Luego están las consideraciones personales, que nunca hay que olvidar si se quiere comprender el comportamiento de ciertos políticos que pretenden estar sacrificándose por el bien público. Piensen en Dominique Strauss-Kahn. Es un socioliberal; tiene sesenta años, ha perdido la batalla frente a Ségolène Royal y sabe que nunca será el candidato oficial del Partido Socialista. Más aún: cree firmemente que Sarkozy gobernará por lo menos dos legislaturas, es decir, que tiene al menos para diez años. ¿En nombre de qué ideología, de qué valores, de qué espíritu de sacrificio permanecerá Strauss-Kahn apartado del poder durante diez años, él que sólo vive para el poder? ¿Él, que ha sido humillado por Ségolène Royal? ¡Diez años! Es decir, que si aún confiase en sus posibilidades en la oposición, tendría que resignarse a presentarse a los setenta años... ¿Y Jacques Lang? ¿Y todos los demás, que han perdido la fe? Sarkozy
sabe todo esto. Ha visto a esa camarilla sostener a Ségolène Royal como la cuerda sostiene al ahorcado y le ha bastado -como a Hassan II ayer con "la oposición de su majestad"- tender la mano para que los opositores frustrados se transformen en cortesanos satisfechos.

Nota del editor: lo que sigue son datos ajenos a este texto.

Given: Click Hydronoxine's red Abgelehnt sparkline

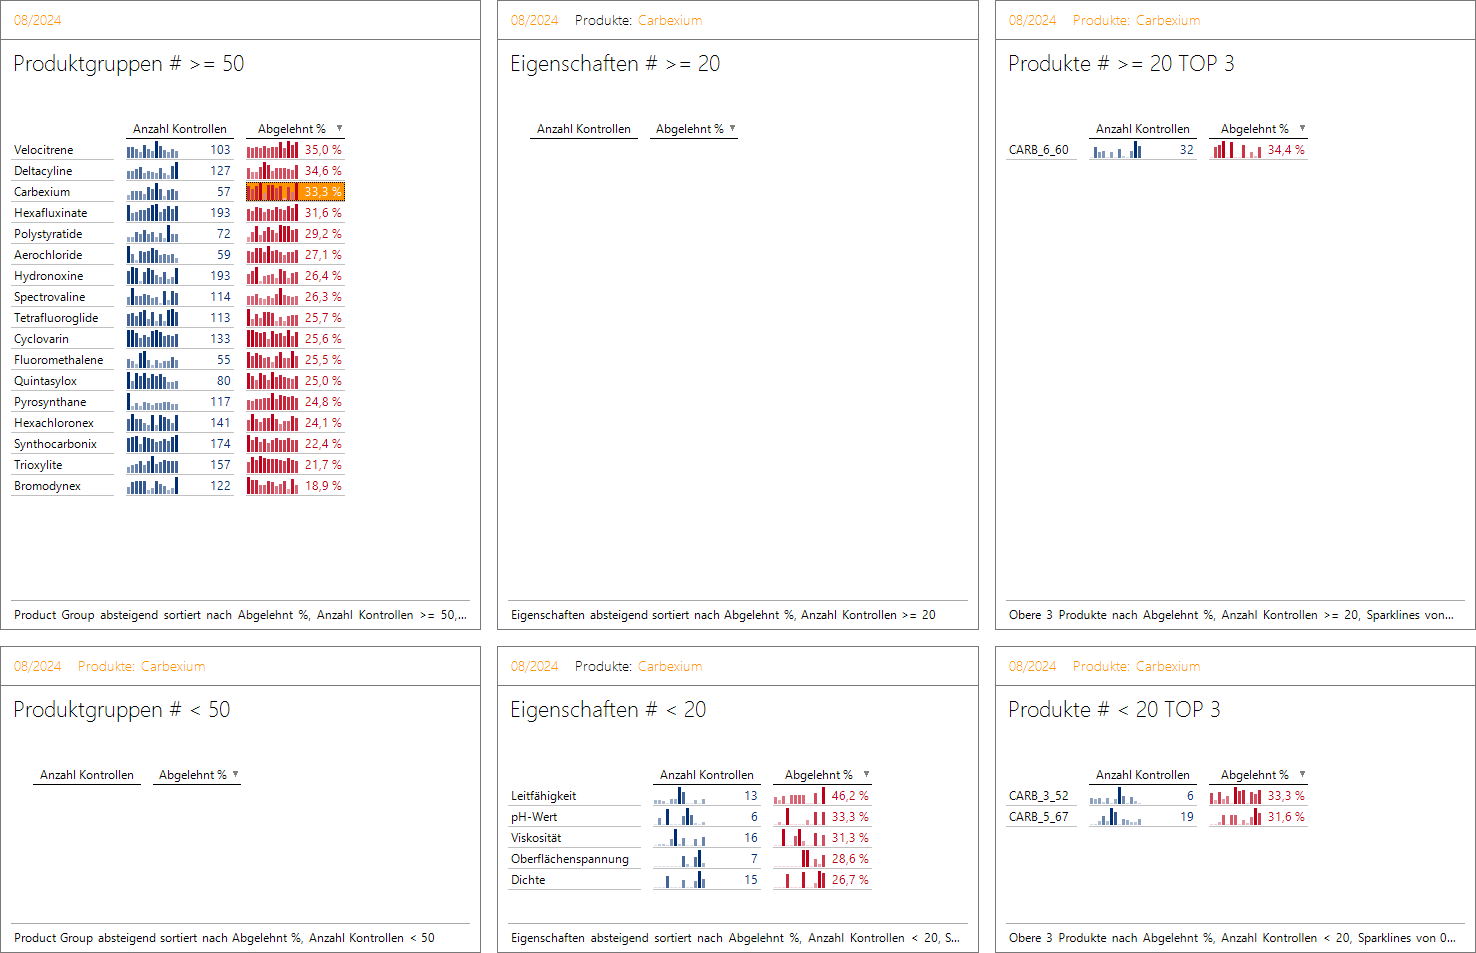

La posmodernidad en política consiste en comprender que, para muchos profesionales de la política, el atractivo del poder es más importante que la fe en las ideas. ¿Una prueba? El mismo Sarkozy. Permítanme recordar que en su programa de candidato lo mismo apelaba a los padres fundadores de la derecha, de Giscard a Schuman, que a los mártires de la izquierda, de Jean Jaurès a Léon Blum. Todo valía. Ya nadie sabía en qué creía realmente Sarkozy. ¡Y funcionó! Y es que, como diría un gran crítico literario desaparecido, Hans Hubert Jauss, había un "horizonte de expectativas".

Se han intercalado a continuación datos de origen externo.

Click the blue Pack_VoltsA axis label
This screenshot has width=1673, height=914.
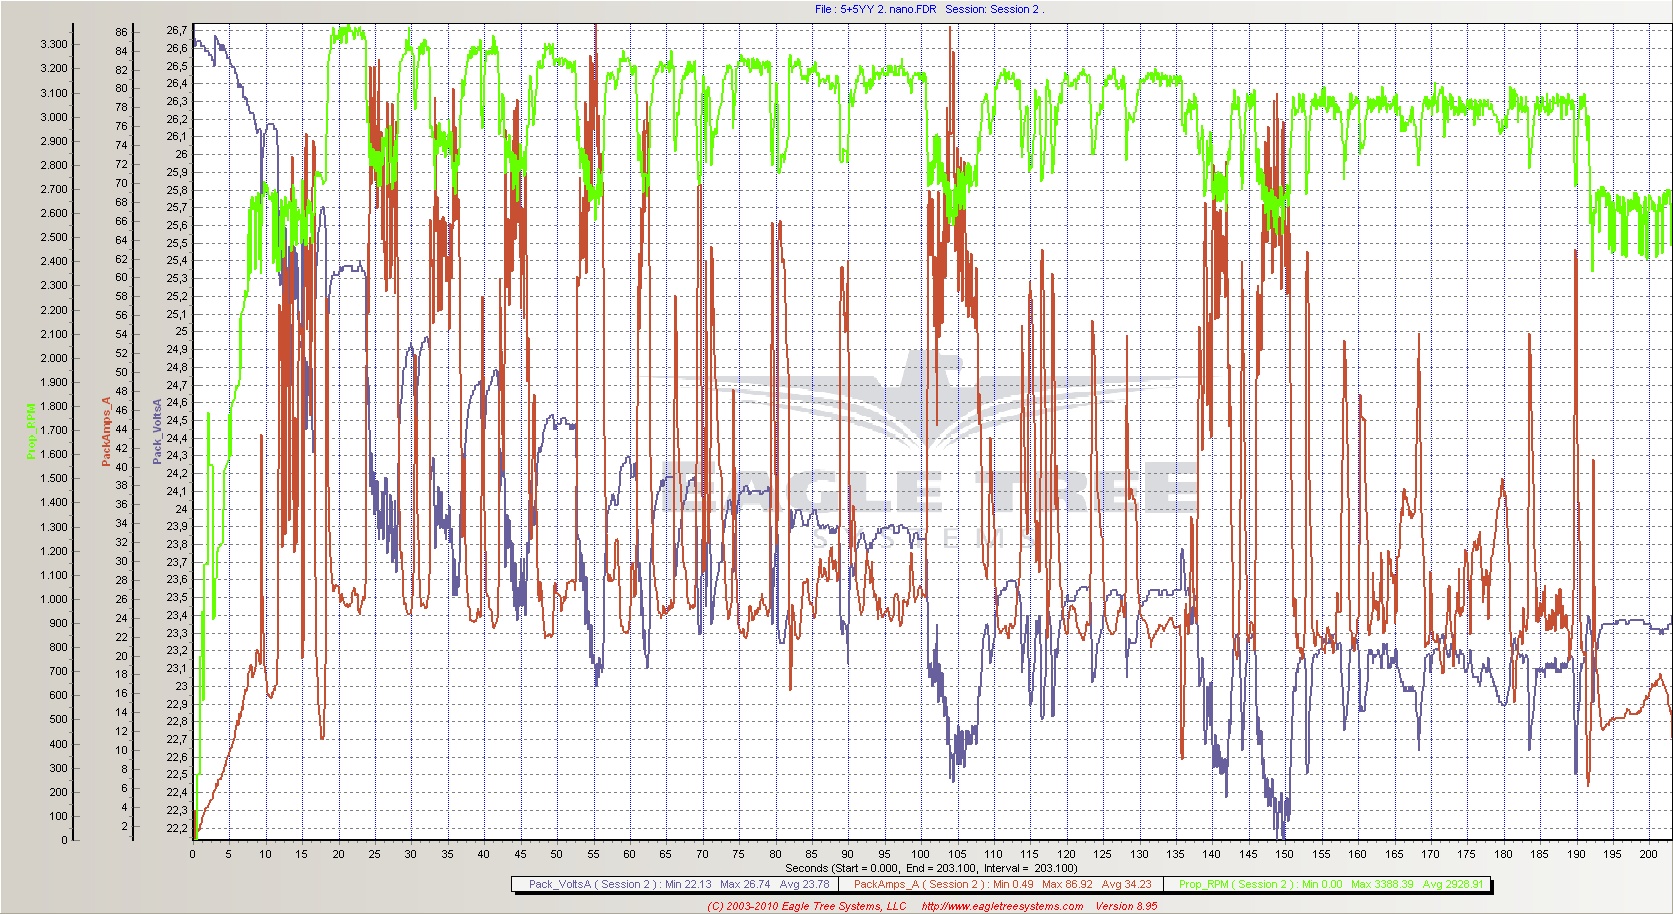tap(156, 431)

¿Qué es un "horizonte de expectativas"? Son impresiones, sensaciones, sentimientos, ideas espontáneas que flotan en el ambiente de toda una época y que algunos escritores consiguen cristalizar en sus obras, dotándolas así de vida y coherencia. Sarkozy ha cristalizado esas expectativas, ha transformado esas aspiraciones difusas en sumisiones sonrientes. Es el escritor cotidiano de esas demandas de poder, o consideración, o reconocimiento, de esas vanidades por satisfacer, de esos narcisismos que halagar. Ha comprendido maravillosamente su época, la significación del individualismo pequeñoburgués triunfante, y es su personificación.
¡Pero que nadie se equivoque! Pues, en lo esencial, nuestro presidente posmoderno es más realista que Sancho Panza y más duro de pelar que cualquier comerciante de bazar. No hará concesiones en sus orientaciones económicas liberales; no retrocederá un milímetro en su autoritario credo sobre moral y valores; seguirá siendo el mejor defensor de la Europa liberal aunque tenga que simular conseguirlo entonando el himno a la "Gran Nación"; seguirá utilizando a la inmigración como chivo expiatorio, aunque para ello tenga que llamar a su servicio en el Gobierno a algunos beurs [jóvenes de origen magrebí nacidos en Francia]; será el fiel aliado de la Norteamérica imperial, aunque para eso tenga que aliarse con Hillary Clinton.
Y no le faltan ideas: quiere un Tratado institucional europeo adoptado por el Parlamento (su mayoría), pero no en referéndum (se encomienda a De Gaulle, pero no a la soberanía popular); quiere una "Unión Mediterránea" sólo para impedir que Turquía entre en Europa y para proponer un "nuevo" enfoque de la "inmigración seleccionada"... En resumen, Nicolas Sarkozy es un presidente que sabe disimular notablemente bien la prosaica realidad tras la representación lúdica de esa misma realidad. Heinrich Heine, observando la vida política del siglo XIX, decía ya: "Danzamos sobre un volcán, pero danzamos". ¿Cuánto tiempo durará la sinfonía sarkozyana?
Sami Naïr es profesor invitado de la Universidad Carlos III. Traducción de José Luis Sánchez Silva.